Please wait

Exhibit 3.2

CERTIFICATE OF AMENDMENT

OF AMENDED AND RESTATED

CERTIFICATE OF INCORPORATION

OF

ZSPACE, INC.

zSpace, Inc., a corporation organized and existing under and by virtue of the provisions of the General Corporation Law of the State of Delaware (the “General Corporation Law”),

DOES HEREBY CERTIFY:

FIRST: The name of the Corporation is zSpace, Inc., and the name under which the Corporation was originally incorporated is Infinite Z, Inc.

SECOND: The date on which the Certificate of Incorporation of the Corporation was originally filed with the Secretary of State of the State of Delaware is October 26, 2006 and was amended and restated by that certain Amended and Restated Certificate of Incorporation, filed with the Secretary of State of the state of Delaware on December 29, 2023, and was further amended by that certain Certificate of Amendment filed with the Secretary of State of the state of Delaware on July 12, 2024, and was further amended by that certain Certificate of Amendment filed with the Secretary of State of the state of Delaware on October 25, 2024 and was further amended and restated by that certain Amended and Restated Certificate of Incorporation, filed with the Secretary of State of the state of Delaware on December 6, 2024.

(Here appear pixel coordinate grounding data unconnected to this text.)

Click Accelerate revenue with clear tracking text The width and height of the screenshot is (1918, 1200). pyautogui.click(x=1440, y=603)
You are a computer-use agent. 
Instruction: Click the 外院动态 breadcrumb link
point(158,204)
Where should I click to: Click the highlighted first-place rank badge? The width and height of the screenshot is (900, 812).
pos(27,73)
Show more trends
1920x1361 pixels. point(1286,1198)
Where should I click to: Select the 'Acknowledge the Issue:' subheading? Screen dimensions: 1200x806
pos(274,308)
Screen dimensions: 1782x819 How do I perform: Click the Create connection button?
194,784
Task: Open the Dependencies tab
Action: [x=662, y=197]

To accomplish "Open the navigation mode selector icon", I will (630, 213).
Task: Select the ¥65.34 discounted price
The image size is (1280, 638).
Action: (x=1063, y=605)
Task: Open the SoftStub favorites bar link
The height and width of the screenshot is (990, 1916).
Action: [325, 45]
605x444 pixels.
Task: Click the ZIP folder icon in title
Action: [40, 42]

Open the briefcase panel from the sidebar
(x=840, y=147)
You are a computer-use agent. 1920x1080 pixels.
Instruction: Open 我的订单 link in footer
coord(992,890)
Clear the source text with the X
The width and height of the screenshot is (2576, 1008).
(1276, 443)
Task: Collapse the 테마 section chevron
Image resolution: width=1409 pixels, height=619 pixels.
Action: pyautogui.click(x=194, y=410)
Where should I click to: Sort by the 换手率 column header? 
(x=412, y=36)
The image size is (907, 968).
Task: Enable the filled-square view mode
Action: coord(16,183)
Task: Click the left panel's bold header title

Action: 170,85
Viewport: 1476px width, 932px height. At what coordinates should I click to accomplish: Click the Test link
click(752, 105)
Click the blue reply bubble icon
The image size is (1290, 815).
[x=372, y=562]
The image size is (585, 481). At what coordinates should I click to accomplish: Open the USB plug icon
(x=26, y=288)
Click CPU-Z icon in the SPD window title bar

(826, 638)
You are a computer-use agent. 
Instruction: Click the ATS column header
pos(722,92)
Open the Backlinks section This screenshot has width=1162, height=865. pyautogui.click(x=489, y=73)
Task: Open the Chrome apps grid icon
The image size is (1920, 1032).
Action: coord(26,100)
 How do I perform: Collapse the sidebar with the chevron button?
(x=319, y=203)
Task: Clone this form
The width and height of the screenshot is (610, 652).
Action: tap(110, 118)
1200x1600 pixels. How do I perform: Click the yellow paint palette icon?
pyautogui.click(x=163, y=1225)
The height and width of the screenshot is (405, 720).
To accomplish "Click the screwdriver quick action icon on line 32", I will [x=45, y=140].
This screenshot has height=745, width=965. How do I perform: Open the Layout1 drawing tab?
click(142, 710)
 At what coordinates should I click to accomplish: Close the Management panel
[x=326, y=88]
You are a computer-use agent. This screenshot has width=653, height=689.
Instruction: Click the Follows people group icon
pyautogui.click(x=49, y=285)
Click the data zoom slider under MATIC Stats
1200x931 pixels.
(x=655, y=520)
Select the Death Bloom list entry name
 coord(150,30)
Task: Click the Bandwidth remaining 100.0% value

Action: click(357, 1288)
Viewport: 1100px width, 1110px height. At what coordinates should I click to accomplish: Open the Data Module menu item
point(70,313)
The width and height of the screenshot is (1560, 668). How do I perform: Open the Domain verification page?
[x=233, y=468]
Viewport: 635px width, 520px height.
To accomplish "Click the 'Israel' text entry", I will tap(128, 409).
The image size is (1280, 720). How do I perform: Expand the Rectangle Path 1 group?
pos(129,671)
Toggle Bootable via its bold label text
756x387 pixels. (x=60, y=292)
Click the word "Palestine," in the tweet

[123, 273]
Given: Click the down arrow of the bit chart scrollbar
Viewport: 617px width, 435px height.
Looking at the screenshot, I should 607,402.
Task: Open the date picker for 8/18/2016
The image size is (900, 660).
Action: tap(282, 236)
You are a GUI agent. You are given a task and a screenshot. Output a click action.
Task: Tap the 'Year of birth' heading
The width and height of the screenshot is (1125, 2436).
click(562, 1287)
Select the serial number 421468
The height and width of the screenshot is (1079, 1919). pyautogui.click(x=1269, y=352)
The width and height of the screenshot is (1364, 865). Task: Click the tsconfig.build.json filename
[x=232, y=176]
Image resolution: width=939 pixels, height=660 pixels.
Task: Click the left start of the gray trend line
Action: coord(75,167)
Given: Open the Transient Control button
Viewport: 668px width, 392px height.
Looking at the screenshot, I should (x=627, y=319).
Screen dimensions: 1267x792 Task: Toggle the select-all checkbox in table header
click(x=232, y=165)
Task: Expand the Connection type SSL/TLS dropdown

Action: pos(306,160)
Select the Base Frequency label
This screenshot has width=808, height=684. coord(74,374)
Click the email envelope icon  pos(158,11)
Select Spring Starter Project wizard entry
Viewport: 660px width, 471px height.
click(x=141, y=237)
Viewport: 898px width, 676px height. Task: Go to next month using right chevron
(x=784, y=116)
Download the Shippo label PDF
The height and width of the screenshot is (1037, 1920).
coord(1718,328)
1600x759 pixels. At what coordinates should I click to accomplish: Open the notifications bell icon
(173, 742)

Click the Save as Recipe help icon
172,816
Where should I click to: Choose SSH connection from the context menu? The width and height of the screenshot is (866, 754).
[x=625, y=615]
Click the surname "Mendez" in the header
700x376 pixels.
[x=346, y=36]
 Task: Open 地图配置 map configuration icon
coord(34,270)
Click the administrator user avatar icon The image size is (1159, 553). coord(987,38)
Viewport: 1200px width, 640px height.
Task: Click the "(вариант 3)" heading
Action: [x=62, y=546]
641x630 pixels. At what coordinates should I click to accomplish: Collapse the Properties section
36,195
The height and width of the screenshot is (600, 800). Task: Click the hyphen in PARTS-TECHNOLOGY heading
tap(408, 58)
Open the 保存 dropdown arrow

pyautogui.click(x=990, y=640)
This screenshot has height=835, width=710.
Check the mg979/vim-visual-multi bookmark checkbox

THIRD: The Board of Directors of the Corporation, acting in accordance with the provisions of Sections 141 and 242 of the General Corporation Law of the State of Delaware, adopted resolutions amending its Certificate of Incorporation as follows:

Paragraph A of Article VII is hereby amended and restated to read in its entirety as follows:

“Any action required or permitted to be taken at any annual or special meeting of stockholders of the Corporation may be taken without a meeting, without prior notice and without a vote, if a consent in writing, setting forth the action so taken, shall be signed by the holders of outstanding stock having not less than the minimum number of votes that would be necessary to authorize or take such action at a meeting at which all shares entitled to vote thereon were present and voted and shall be delivered to the Corporation in accordance with the General Corporation Law of the State of Delaware.”

FOURTH: Thereafter pursuant to a resolution of the Board of Directors of the Corporation, this Certificate of Amendment was submitted to the stockholders of the Corporation for their approval, and the Corporations stockholders approved this Certificate of Amendment.

zSpace, Inc. has caused this certificate to be signed on November 7, 2025.


By:

/s/ Paul Kellenberger

Authorized Officer

Title: Chief Executive Officer

Name:

Paul Kellenberger

(Print or Type)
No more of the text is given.